**REQUIRED ACTION**: What you produce should be every line from the data that includes "toutes".

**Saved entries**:
+ + + + +

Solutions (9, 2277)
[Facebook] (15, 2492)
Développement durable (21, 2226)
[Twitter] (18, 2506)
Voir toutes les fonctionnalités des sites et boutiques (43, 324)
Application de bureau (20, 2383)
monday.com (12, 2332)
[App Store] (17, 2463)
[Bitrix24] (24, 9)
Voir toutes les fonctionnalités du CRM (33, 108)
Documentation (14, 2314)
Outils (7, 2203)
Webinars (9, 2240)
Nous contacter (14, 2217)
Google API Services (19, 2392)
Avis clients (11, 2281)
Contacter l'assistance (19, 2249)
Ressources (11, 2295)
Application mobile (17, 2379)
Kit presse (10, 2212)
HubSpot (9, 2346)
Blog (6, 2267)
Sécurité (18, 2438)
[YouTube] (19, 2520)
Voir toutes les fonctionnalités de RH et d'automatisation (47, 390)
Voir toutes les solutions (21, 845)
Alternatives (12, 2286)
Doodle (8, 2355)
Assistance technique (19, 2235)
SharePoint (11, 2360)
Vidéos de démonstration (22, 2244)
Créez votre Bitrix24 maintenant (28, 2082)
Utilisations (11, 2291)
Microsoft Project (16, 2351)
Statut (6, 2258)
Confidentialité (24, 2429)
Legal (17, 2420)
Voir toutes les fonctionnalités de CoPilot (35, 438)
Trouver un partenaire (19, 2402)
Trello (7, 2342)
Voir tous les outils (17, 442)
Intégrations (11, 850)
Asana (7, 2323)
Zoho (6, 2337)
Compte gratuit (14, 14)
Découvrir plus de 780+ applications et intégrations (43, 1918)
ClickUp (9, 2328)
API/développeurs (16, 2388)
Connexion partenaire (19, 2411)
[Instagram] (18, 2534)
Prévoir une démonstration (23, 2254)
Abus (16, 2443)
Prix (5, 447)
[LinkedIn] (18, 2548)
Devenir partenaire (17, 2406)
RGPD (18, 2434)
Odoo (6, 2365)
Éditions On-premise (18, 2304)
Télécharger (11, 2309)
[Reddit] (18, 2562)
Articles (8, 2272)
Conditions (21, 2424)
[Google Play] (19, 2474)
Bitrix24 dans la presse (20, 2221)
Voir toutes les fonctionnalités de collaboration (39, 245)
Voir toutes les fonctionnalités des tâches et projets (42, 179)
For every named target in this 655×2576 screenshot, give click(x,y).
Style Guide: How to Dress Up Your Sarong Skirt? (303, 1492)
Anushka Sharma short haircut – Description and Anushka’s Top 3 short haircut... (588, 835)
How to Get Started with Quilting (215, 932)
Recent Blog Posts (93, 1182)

+ + + + +

**RESPONSE BOX**:
Voir toutes les fonctionnalités des sites et boutiques (43, 324)
Voir toutes les fonctionnalités du CRM (33, 108)
Voir toutes les fonctionnalités de RH et d'automatisation (47, 390)
Voir toutes les solutions (21, 845)
Voir toutes les fonctionnalités de CoPilot (35, 438)
Voir toutes les fonctionnalités de collaboration (39, 245)
Voir toutes les fonctionnalités des tâches et projets (42, 179)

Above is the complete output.